■ **Exercise prompt**
Where the word "tree" appears in a line below, copy the whole line.
── Dataset records
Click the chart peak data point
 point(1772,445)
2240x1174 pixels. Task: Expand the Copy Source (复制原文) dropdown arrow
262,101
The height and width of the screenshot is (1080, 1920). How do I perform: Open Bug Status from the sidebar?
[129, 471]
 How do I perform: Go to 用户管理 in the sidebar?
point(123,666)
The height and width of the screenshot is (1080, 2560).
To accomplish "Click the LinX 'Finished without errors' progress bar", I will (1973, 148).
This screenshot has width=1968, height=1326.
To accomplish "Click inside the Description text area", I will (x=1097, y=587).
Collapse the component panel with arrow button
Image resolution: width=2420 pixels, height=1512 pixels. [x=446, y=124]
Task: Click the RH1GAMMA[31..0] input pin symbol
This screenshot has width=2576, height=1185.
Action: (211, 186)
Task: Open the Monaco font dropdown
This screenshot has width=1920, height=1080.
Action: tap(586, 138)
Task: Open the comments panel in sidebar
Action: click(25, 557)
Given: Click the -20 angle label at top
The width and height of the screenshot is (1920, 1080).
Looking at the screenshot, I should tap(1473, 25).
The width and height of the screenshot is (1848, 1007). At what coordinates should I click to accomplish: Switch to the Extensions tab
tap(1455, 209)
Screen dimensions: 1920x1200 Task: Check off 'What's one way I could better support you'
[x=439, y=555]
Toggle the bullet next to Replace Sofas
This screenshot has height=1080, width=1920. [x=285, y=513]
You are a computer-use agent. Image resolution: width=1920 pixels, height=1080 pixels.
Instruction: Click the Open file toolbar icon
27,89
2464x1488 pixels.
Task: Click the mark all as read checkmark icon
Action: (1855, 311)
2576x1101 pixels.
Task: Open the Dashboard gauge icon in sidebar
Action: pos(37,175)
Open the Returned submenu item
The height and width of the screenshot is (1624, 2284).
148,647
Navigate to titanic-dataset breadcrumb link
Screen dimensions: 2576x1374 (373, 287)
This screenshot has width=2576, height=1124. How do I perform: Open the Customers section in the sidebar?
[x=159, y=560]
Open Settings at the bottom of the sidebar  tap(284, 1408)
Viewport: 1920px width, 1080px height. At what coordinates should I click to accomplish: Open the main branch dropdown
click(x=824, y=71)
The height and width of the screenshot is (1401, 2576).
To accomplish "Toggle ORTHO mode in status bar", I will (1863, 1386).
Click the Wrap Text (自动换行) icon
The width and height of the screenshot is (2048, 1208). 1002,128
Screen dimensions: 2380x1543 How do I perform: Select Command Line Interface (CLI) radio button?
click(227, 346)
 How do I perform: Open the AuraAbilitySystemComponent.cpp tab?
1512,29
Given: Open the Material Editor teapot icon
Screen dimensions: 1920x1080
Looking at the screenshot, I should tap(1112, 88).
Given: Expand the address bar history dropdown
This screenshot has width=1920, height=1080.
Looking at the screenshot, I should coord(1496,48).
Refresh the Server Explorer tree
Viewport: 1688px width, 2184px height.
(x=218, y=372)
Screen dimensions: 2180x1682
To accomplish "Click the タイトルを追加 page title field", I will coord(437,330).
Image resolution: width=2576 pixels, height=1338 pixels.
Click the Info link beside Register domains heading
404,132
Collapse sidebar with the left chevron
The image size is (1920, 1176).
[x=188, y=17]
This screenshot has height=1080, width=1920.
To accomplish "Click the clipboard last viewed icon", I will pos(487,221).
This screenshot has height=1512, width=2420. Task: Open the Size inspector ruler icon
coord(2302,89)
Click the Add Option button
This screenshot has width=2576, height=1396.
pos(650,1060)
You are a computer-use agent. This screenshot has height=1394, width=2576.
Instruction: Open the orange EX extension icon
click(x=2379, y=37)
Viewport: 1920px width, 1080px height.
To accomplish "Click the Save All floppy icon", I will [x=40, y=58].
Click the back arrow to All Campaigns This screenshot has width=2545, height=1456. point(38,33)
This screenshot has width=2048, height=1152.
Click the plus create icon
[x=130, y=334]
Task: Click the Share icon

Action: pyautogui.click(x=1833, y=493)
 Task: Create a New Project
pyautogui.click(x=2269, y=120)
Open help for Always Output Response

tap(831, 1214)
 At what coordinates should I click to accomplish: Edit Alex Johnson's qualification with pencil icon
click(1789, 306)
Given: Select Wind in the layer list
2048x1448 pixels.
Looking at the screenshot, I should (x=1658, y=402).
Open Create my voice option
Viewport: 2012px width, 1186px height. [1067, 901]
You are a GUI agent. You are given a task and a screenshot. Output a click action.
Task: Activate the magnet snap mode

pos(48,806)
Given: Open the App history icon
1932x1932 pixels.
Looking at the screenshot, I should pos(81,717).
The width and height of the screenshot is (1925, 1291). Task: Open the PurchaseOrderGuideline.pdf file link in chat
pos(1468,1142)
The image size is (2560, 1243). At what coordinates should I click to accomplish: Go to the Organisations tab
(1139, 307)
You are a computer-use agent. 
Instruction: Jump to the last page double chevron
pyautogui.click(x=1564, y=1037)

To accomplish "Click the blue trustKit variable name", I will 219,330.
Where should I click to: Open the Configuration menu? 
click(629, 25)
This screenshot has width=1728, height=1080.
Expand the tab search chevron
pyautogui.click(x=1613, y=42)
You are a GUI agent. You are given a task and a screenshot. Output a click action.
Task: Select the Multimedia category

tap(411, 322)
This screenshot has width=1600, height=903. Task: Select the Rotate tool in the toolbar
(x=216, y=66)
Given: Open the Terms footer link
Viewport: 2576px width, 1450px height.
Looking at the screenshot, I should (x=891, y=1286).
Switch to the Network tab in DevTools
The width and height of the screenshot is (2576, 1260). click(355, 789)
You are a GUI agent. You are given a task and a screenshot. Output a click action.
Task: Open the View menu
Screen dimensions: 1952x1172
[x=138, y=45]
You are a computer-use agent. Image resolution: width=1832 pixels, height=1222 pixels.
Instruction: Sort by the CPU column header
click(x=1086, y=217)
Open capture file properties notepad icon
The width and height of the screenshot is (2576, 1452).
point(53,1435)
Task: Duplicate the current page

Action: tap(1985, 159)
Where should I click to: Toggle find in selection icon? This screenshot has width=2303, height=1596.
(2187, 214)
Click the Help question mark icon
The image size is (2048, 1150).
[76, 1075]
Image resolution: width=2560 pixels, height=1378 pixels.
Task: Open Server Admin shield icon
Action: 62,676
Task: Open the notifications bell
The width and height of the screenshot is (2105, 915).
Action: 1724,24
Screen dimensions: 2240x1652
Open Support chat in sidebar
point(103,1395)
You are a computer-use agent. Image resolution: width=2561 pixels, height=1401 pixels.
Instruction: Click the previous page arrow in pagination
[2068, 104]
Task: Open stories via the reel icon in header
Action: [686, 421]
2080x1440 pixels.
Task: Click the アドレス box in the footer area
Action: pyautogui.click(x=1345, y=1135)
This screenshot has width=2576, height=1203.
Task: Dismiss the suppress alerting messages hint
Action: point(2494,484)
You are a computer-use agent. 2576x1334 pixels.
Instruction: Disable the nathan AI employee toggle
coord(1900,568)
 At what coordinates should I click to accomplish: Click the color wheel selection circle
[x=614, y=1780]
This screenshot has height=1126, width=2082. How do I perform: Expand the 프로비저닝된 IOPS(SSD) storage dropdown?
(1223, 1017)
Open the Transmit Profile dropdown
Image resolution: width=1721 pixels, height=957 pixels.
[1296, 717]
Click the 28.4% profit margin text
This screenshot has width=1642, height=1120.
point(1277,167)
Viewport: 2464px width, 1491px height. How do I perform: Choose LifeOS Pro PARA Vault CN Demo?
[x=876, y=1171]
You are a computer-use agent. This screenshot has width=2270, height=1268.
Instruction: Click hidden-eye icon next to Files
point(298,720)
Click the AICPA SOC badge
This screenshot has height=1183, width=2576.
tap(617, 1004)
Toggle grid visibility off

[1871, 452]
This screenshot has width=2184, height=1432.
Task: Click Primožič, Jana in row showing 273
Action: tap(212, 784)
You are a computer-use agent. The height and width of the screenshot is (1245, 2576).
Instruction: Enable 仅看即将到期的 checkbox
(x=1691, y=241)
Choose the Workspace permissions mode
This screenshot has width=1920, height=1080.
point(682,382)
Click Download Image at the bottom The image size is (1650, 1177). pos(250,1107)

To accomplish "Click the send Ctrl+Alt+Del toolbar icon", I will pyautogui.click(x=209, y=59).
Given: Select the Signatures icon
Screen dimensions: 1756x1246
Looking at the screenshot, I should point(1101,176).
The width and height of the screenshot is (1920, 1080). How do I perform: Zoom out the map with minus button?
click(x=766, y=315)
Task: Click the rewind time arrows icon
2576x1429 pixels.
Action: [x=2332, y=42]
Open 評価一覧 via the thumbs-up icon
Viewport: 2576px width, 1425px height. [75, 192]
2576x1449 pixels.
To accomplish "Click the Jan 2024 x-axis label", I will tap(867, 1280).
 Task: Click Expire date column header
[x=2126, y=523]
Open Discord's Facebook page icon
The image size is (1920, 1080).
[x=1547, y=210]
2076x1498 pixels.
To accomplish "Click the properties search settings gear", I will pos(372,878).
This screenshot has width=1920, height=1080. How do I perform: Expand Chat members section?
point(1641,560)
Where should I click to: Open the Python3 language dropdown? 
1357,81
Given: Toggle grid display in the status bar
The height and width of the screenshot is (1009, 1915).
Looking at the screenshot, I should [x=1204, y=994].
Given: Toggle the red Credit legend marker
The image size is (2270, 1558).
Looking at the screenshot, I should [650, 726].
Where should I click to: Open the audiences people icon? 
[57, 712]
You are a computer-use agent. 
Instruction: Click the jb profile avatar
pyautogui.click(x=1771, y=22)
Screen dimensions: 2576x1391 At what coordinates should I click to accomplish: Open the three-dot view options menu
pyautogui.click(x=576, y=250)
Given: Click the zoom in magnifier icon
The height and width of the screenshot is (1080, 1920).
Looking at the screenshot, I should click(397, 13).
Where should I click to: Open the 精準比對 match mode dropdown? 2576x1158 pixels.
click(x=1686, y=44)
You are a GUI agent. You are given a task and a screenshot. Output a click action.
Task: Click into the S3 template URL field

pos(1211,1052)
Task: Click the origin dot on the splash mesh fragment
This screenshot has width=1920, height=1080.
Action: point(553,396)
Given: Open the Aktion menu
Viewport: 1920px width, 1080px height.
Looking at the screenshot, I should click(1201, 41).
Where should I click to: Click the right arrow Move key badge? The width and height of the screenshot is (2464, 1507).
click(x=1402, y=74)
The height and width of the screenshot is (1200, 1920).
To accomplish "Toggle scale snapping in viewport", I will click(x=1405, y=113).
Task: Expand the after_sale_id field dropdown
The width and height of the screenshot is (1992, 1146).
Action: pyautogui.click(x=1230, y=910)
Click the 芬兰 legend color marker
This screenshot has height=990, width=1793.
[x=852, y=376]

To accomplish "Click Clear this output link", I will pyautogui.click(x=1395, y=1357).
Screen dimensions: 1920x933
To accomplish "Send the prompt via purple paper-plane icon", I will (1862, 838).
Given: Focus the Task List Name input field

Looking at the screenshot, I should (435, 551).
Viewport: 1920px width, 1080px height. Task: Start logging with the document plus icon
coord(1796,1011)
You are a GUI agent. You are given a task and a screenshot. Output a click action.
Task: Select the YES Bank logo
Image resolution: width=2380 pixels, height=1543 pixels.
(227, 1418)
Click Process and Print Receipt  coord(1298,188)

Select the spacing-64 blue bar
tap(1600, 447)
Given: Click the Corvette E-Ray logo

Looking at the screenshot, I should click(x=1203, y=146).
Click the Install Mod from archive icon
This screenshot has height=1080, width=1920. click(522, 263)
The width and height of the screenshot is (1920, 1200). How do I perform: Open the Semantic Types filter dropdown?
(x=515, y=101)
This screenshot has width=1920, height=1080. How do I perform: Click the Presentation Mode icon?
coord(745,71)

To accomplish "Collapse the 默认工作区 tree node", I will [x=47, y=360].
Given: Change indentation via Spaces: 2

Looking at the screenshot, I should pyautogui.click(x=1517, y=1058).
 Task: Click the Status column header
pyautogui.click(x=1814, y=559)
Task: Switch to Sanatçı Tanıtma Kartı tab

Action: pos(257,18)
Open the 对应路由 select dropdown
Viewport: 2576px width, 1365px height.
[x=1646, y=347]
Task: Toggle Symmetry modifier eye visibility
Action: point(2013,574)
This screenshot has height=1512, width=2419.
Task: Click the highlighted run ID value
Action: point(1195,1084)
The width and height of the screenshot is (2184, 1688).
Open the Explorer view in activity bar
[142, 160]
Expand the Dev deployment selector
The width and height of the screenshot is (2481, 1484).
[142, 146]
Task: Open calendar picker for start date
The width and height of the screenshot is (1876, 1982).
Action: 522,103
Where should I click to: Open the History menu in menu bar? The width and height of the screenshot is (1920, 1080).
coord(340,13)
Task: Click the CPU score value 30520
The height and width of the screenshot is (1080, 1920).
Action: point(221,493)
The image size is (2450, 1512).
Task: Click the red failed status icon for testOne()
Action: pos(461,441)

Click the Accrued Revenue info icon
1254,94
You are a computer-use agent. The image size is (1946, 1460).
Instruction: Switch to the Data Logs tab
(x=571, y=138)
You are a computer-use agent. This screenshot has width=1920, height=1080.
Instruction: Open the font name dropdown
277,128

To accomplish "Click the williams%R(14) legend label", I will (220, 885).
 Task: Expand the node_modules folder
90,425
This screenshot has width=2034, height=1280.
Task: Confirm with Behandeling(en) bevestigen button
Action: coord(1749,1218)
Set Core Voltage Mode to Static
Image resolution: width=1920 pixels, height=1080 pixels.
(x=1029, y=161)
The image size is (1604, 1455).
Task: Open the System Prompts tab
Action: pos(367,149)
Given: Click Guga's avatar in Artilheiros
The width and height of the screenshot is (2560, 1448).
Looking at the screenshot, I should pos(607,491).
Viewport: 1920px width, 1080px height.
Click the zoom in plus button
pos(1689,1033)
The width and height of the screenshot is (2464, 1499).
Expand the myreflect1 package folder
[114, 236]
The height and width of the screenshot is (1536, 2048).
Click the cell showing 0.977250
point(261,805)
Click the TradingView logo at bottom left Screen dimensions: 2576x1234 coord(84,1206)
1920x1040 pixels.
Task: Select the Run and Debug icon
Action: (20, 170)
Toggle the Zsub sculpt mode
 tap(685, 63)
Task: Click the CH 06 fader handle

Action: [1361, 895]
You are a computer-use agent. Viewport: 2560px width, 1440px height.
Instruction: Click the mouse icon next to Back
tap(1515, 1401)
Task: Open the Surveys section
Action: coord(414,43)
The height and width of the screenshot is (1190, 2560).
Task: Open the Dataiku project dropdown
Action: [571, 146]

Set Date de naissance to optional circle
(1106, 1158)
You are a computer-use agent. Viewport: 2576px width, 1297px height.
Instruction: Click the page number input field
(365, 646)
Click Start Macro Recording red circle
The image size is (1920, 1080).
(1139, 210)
────
■ **Task response**
Refresh the Server Explorer tree
To accomplish "Collapse the 默认工作区 tree node", I will [x=47, y=360].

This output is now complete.